- WHAT YOU NEED TO DO -
Transcribe exactly the lines that fall between the one holding "Screen dimensions: 868x488" and the one holding "Task: View the 0 stars list", inclusive, from the entries below.

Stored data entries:
────────────────────

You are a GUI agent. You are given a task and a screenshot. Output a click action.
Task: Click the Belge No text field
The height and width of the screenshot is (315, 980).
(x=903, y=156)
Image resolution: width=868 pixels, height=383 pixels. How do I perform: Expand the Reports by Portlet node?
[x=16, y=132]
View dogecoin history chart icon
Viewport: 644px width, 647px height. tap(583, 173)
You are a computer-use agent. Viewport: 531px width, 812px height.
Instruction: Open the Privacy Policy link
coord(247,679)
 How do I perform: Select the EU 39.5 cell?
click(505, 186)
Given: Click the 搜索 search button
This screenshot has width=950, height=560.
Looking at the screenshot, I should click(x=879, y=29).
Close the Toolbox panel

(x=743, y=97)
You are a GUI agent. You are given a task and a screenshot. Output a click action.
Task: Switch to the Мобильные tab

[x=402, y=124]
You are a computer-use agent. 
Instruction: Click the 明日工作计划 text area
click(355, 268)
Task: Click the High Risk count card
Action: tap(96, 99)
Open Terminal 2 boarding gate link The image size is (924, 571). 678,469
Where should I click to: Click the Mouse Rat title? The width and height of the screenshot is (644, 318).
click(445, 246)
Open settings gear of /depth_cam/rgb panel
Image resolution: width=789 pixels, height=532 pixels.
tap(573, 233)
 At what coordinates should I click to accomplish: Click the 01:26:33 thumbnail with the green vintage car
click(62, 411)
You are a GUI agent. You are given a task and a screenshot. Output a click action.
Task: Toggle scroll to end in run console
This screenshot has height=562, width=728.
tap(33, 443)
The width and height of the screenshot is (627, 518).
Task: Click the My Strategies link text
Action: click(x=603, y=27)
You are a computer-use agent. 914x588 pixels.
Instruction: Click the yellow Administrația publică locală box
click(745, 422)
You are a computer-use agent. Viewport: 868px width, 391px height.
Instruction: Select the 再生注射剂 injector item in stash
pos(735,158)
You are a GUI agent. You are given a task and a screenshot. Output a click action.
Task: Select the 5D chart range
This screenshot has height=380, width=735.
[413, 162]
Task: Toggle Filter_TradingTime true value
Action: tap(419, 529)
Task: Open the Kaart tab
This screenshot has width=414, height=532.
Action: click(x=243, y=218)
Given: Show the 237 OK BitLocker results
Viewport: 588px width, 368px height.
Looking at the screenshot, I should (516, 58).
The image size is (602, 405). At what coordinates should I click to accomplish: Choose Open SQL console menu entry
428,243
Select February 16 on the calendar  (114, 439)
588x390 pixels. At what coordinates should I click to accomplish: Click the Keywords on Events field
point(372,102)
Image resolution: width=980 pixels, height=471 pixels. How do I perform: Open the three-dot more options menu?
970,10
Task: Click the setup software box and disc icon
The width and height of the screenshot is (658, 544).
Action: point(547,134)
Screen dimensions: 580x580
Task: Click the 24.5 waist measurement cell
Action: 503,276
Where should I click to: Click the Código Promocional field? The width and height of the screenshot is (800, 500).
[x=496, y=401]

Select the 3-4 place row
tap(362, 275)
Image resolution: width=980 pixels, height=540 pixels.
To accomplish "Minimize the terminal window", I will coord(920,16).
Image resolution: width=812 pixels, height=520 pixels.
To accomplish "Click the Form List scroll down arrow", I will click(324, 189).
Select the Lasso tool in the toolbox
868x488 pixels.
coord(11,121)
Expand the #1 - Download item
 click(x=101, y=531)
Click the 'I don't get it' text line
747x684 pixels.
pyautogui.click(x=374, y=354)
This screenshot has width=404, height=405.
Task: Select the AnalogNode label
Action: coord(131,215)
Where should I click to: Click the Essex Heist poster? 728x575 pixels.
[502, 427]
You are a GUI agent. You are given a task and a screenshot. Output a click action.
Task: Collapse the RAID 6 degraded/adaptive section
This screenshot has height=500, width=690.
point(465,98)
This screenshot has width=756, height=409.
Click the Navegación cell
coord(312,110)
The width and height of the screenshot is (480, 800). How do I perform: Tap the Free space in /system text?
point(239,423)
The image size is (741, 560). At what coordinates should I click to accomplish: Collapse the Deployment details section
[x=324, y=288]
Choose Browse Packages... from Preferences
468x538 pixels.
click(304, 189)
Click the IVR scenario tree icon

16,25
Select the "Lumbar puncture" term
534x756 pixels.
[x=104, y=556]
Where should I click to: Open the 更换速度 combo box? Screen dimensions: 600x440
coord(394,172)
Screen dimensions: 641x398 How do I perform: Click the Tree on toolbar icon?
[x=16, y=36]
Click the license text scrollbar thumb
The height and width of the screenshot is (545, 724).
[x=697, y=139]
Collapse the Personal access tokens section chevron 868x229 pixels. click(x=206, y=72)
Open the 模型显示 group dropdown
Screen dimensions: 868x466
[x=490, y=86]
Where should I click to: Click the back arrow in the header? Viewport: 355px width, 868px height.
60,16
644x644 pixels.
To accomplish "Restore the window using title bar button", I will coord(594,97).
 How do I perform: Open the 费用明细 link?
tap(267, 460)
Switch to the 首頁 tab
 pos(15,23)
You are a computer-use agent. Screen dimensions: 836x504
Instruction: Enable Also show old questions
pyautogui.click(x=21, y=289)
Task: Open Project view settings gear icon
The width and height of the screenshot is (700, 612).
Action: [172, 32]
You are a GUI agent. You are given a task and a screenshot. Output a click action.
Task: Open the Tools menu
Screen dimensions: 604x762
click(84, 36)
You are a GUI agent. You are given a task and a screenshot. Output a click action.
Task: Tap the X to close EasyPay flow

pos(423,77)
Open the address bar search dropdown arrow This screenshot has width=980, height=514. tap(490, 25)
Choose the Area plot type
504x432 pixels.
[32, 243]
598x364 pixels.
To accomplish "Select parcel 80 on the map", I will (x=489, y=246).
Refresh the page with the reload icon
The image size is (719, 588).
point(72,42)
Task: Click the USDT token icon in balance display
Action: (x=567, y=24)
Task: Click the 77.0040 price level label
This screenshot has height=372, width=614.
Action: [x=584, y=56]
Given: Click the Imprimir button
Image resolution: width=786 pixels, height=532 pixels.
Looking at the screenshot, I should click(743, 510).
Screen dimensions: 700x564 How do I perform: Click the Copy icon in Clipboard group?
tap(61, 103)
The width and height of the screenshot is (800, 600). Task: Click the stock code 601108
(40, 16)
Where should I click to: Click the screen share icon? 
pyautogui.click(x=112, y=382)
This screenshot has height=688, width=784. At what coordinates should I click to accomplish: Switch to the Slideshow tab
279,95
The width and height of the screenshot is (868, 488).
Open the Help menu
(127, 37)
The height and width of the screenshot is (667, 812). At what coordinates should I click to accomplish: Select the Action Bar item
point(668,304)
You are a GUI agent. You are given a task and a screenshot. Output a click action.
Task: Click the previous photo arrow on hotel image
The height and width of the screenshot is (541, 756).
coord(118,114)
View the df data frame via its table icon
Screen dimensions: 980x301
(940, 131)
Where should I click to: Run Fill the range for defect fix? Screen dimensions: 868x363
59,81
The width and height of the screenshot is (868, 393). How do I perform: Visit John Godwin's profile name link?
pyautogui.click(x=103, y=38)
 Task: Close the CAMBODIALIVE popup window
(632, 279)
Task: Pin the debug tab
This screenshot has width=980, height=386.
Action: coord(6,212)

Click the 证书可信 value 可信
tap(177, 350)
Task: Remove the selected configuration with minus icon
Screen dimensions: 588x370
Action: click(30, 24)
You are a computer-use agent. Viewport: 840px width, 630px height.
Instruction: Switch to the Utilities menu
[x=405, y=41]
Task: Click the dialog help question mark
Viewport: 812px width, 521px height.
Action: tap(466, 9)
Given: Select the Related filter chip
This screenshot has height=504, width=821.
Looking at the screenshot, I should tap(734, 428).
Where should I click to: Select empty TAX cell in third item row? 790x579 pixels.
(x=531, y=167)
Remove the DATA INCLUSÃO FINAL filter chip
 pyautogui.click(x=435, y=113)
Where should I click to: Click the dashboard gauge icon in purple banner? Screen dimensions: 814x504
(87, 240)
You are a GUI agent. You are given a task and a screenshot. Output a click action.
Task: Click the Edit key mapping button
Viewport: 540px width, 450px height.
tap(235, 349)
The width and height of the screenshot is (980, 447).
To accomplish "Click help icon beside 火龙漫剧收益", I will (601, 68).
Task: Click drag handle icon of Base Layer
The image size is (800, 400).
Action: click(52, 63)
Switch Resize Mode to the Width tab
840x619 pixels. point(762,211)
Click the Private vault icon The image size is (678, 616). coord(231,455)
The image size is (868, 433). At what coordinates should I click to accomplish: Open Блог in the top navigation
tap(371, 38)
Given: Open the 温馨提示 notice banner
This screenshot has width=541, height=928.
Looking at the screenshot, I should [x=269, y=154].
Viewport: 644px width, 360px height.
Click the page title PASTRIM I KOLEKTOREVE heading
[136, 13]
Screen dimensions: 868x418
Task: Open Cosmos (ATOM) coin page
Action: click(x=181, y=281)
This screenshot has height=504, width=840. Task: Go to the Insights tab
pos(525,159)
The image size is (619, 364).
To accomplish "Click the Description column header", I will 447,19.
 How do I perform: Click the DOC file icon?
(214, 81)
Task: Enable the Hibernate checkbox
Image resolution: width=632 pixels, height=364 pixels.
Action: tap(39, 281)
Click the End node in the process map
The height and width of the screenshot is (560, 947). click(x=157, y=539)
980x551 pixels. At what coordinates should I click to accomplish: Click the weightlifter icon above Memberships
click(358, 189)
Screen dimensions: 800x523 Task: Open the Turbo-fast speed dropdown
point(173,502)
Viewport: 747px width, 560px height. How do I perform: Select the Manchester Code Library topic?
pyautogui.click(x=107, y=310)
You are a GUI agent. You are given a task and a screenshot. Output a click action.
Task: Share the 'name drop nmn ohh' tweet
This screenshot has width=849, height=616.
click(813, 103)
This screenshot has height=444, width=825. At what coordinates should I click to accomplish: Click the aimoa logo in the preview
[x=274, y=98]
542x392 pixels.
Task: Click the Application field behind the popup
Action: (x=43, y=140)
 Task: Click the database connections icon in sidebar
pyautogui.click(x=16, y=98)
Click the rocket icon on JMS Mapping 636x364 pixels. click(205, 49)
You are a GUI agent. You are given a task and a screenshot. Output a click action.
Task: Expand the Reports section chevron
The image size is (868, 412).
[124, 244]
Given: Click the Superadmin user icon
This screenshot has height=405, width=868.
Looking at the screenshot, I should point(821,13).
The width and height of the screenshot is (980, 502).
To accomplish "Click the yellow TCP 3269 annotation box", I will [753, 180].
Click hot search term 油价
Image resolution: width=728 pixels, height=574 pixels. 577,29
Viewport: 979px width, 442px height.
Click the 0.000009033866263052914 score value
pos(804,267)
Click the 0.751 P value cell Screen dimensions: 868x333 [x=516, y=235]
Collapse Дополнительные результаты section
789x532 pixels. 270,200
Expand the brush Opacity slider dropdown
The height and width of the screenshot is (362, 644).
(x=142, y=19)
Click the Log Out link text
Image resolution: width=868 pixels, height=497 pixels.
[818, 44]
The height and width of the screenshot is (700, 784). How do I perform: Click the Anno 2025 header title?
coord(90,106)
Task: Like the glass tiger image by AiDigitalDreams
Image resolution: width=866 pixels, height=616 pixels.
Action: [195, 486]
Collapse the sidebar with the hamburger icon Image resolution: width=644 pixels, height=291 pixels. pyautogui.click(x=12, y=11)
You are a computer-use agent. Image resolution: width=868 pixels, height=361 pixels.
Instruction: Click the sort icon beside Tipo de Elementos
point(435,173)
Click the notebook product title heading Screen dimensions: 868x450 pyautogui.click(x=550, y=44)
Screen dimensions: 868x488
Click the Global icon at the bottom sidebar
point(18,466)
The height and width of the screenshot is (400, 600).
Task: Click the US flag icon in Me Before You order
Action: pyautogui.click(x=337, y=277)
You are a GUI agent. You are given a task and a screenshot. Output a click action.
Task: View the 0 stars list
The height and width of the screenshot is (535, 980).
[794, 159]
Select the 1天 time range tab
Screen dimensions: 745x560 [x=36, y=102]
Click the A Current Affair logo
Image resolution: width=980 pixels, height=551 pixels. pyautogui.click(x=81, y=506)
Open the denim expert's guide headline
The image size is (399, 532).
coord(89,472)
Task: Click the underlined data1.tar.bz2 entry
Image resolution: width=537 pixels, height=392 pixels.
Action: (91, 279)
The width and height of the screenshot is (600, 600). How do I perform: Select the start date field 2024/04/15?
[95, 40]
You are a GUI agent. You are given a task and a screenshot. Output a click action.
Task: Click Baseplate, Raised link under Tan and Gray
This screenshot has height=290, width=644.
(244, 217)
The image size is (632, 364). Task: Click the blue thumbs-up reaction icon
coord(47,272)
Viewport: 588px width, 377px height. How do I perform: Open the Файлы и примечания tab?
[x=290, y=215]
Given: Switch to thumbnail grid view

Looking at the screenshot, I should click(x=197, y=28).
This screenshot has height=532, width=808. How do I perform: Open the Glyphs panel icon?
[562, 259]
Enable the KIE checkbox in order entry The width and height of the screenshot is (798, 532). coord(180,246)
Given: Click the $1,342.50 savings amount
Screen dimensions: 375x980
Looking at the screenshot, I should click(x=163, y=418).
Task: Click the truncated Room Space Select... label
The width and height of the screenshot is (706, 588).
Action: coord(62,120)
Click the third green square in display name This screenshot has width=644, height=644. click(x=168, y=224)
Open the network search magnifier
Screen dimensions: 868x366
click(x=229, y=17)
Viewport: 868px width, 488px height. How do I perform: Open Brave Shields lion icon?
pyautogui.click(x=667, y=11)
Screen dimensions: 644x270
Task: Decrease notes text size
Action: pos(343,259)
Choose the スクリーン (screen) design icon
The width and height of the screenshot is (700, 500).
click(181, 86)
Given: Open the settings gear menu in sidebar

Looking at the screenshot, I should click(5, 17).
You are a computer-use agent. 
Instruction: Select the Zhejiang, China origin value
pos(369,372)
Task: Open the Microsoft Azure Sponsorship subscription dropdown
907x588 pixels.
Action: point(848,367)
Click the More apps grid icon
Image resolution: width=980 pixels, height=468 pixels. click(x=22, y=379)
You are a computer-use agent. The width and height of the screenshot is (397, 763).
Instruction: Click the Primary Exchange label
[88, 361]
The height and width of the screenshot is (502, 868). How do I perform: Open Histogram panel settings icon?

────────────────────

- SOLUTION -
Screen dimensions: 868x488
Click the Global icon at the bottom sidebar
point(18,466)
The height and width of the screenshot is (400, 600).
Task: Click the US flag icon in Me Before You order
Action: pyautogui.click(x=337, y=277)
You are a GUI agent. You are given a task and a screenshot. Output a click action.
Task: View the 0 stars list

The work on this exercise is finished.